We are now six weeks into senior year and everything seems to be balanced out properly. So far everything is going good in all my courses. Although, I did get a minor setback on my path when I wanted to stop taking a class. The class I wanted to get taken out of was psychology because it was getting a bit tough for me. As I thought it over to myself I thought I would try and get out because that class doesn’t relate to what I wish to major in. I had a meeting with my counselor and I explained to her that I changed my mind about going into the medical field after having my job shadow on a teacher. We discussed the situation and she explained to me that even if I wasn’t going to major in medical or physical it would still be a good idea to remain in the class. I would have more opportunities when a college sees I have went beyond and have taken the classes they recommended.

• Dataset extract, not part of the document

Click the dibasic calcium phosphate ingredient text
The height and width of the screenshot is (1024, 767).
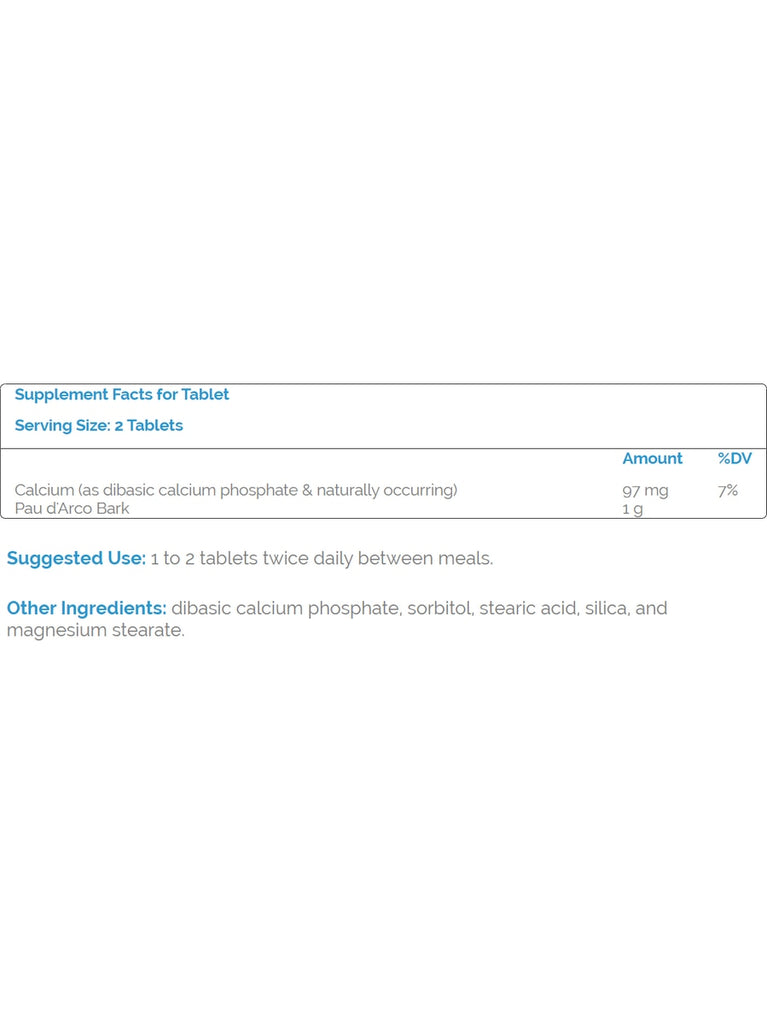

As I continue to stay in that class it’s a bit tough on me but I try to keep my mind focused. over a little period of time, the class got more and more interesting. i could honestly say i am debating on going into psychology in college. Before the semester ends I will need to make sure I am going strong in all my classes, have my senior project done and mke sure i stay on top of all the college application dealines. So far as the time is ticking I have enjoyed going to every football game and having a closer relationship with my teachers. Focusing more on school, California State University applications have already been started. It is such a good but challenging feeling when almost having to submit them. It’s head pounding trying to decide which college should be attended and taking a large step in choosing your future. I am so glad to have teachers who give me their advice on which school to attend and constantly being reminded to reach for my goals.
Time is going by faster than I expected it to. It is almost time to submit applications and begin the drive. All conversations lately have been regarding graduations, universities, and majors. This all goes back to coming in as a freshman wondering what school I wish to go to and what I want to do in life. And now four years later I am actually filling out college applications deciding on my future which all feels so unreal. A few more months are written on the board and part of me will leave but part of me will stay. My mind wonders and my heart melts to my stomach thinking about what college I will get accepted into. I am ready and looking forward to what the rest of the year has for me. I know part of it will be challenges but the majority will be success building up into my future.